New Opportunities to Fund Lymphoma Research:
The Congressionally Directed Medical Research Program
This year the Lymphoma Research Foundation (LRF) advocates will contribute to an important effort to seek a new source of federal funding for lymphoma research.
The Congressionally Directed Medical Research Program (CDMRP) was established within the U.S. Department of Defense (DoD) to facilitate the expansion of federal biomedical research. Since 1992, the CDMRP has managed approximately $4.6 billion in federal funds for peer-reviewed research aimed to prevent, control and cure disease. The Program has been successful in funding high impact research on a number of cancer types (including chronic myelogenous leukemia) and other chronic diseases.

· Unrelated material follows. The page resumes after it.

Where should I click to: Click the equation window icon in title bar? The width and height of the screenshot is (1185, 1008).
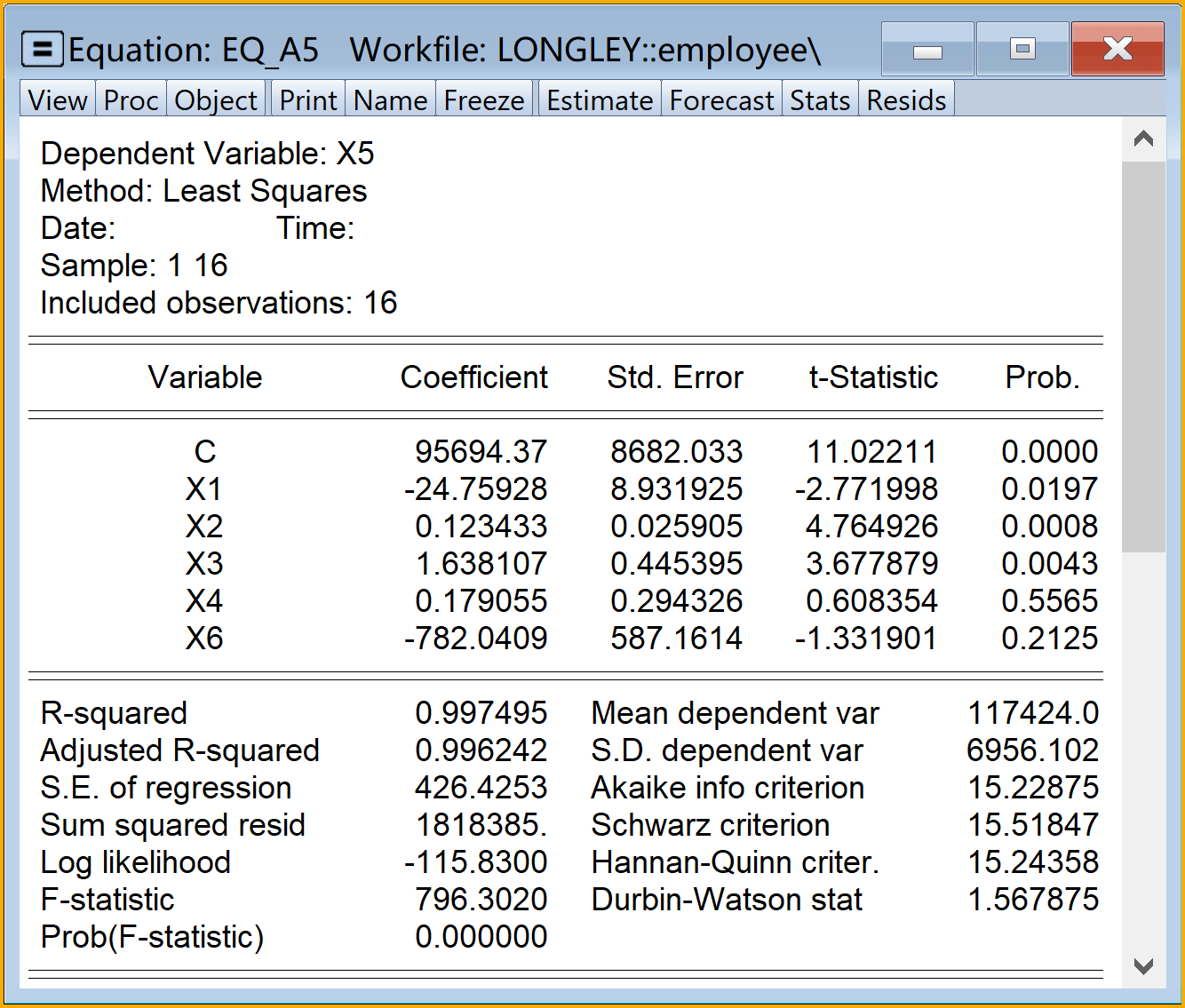point(42,50)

For several years LRF and the blood cancer community have proposed that Congress expand the CDMRP to include a dedicated blood cancer program. Blood cancer research has been funded on an ad hoc basis through a general fund that is part of the CDMRP, but the manner in which this research has been supported does not provide stable funding.

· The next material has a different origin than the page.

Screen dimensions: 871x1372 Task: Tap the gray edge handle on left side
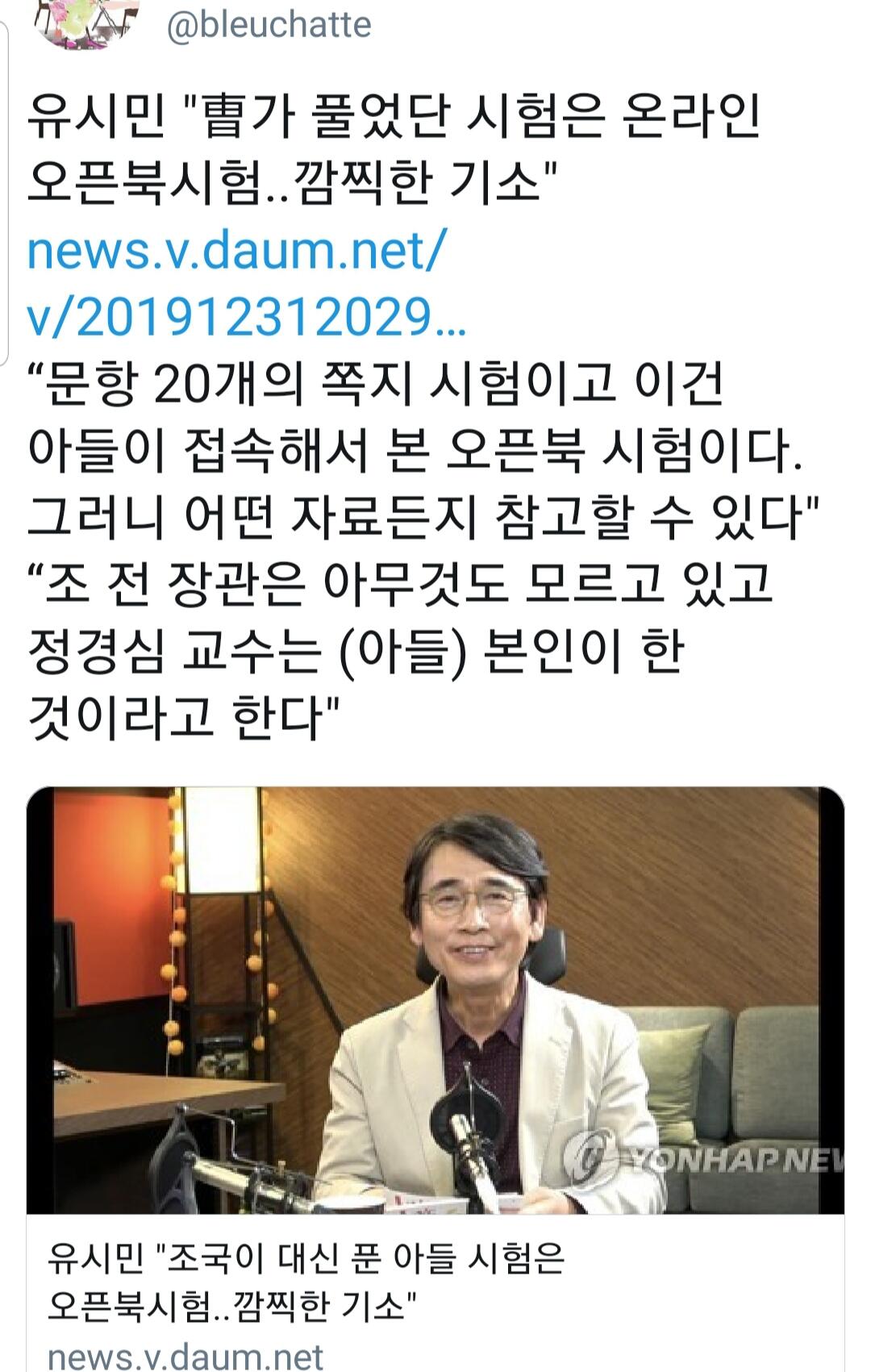(x=4, y=194)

LRF will work to create a stand-alone blood cancer research program at DoD in the coming year, when Congress will have the opportunity to support the establishment of a $25 million blood cancer research portfolio through the CDMRP. This program would fund research on Hodgkin lymphoma, non-Hodgkin lymphoma, leukemia and multiple myeloma. LRF will ask supporters, through the Foundation's Public Policy and Advocacy Program, to urge their representatives in Congress to support this vital new program.